Tell us about your chair? What it it’s story?
I’ve had this chair for about 15 years. It was given to me by another student at The College of Fine Arts, he was apparently ‘upgrading’ to another chair and as I had expressed affection for his chair he offered it to me. That was second year of undergrad. I have had it as my work/studio chair ever since, I’m very attached to it and intend to have it all the days of my life, god willing. I have developed all of my projects and made much of my work with its physical support. It is comfortable and ergonomic in ways that are particular to its era which I would put around 1940?
Biggest glory-moment career-wise?
My book deal. My van. The signage on my van. The first flower order from someone i didn’t know. Tiffany and Co. commission. First job for the Sydney Theatre Company. First funeral. At christmas my van was parked in Bowral and someone left a note on the windscreen that they like my work. My business card. Art Month. The MCA. Toni Maticevski. The phone call in tears because she loved the flowers so much. The ones who say they remind them of their nanna. They’re all equal.

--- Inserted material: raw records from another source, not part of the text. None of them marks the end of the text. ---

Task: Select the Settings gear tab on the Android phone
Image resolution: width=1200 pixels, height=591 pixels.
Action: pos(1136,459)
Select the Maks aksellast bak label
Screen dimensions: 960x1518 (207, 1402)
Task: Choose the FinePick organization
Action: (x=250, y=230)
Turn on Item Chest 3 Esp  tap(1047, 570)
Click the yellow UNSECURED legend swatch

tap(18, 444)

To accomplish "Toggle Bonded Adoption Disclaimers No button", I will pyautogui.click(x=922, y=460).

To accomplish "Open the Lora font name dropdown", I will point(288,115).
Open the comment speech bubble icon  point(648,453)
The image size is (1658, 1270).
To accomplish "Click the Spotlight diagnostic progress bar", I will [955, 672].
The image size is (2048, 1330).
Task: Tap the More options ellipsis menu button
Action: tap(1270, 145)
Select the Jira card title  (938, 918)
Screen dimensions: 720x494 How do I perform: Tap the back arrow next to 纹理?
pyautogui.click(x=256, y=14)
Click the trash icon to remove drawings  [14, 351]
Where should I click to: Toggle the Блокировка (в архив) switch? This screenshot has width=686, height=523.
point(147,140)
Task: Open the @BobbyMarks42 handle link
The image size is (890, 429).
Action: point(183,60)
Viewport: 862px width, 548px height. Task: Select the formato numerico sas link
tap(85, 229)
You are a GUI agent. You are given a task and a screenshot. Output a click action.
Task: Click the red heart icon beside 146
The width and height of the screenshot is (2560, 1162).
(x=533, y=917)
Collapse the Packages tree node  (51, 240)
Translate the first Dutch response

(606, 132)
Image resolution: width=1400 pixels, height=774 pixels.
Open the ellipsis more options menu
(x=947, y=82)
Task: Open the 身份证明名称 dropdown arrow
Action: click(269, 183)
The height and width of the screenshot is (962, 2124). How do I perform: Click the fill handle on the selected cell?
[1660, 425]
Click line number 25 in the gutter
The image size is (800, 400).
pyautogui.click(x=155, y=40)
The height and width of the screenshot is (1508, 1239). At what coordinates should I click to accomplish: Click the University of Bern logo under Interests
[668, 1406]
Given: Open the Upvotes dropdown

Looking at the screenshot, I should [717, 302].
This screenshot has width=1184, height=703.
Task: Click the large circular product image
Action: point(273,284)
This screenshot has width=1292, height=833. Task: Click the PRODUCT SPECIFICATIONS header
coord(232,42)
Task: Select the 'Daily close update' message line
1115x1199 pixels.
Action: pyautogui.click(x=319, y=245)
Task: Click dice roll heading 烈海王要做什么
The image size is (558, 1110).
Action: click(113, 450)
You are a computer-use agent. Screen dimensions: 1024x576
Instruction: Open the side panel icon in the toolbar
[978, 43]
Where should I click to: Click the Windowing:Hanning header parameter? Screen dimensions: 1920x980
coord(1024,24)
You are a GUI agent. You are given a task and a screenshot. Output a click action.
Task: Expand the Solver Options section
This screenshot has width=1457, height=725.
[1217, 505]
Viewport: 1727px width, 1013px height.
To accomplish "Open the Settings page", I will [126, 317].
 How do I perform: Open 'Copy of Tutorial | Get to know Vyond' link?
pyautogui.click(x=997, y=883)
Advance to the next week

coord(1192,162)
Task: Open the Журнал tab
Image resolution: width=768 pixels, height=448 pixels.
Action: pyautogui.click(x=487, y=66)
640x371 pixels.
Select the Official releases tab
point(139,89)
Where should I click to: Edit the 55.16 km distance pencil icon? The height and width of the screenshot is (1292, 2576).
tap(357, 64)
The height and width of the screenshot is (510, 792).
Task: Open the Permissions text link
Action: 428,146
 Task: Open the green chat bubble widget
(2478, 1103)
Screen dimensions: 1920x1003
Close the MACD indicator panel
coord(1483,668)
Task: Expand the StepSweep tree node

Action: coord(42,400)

The Doctor thing… Tell us about it.
I have a PhD in Art: ‘A Metaphysics of the Annihilation of Self in Video-Portraiture (Imaging mediations between the Human and Divine)’ – a document that speaks both of my art practice and the work that I have continued to produce with flowers as my medium. I worked very hard to achieve this degree and so the word doctor figured in naming my flower work: DOCTOR COOPER STUDIO the inclusion of my title both honours my work as an artist and academic and positions my flower work outside of the usual ‘floral’ names given to flower businesses which is useful in conveying my distinction.
They are the most captivating and effective medium I have found for the expression of human emotion, which has always been the central tenant of my work.
Blundstones or RM’s?
Blundstones for work. RM’s for going out.
What gift do you give to a florist?
Bath salts, a crystal or one of Elise Pioch’s candles. Hermes.
Describe your ideal studio soundtrack
ABC FM (except when the crazy jazz comes on, I can’t abide the crazy jazz – then silence)
What is the most treasured tool of your trade?
My gold secateurs and my printer (which is why I employed my assistant Sophie, she knows how to work the printer – she’s very good)
If you could holiday for a year straight where would you go?
What I know about people who give flowers is…
That they shall inherit the earth (the good souls).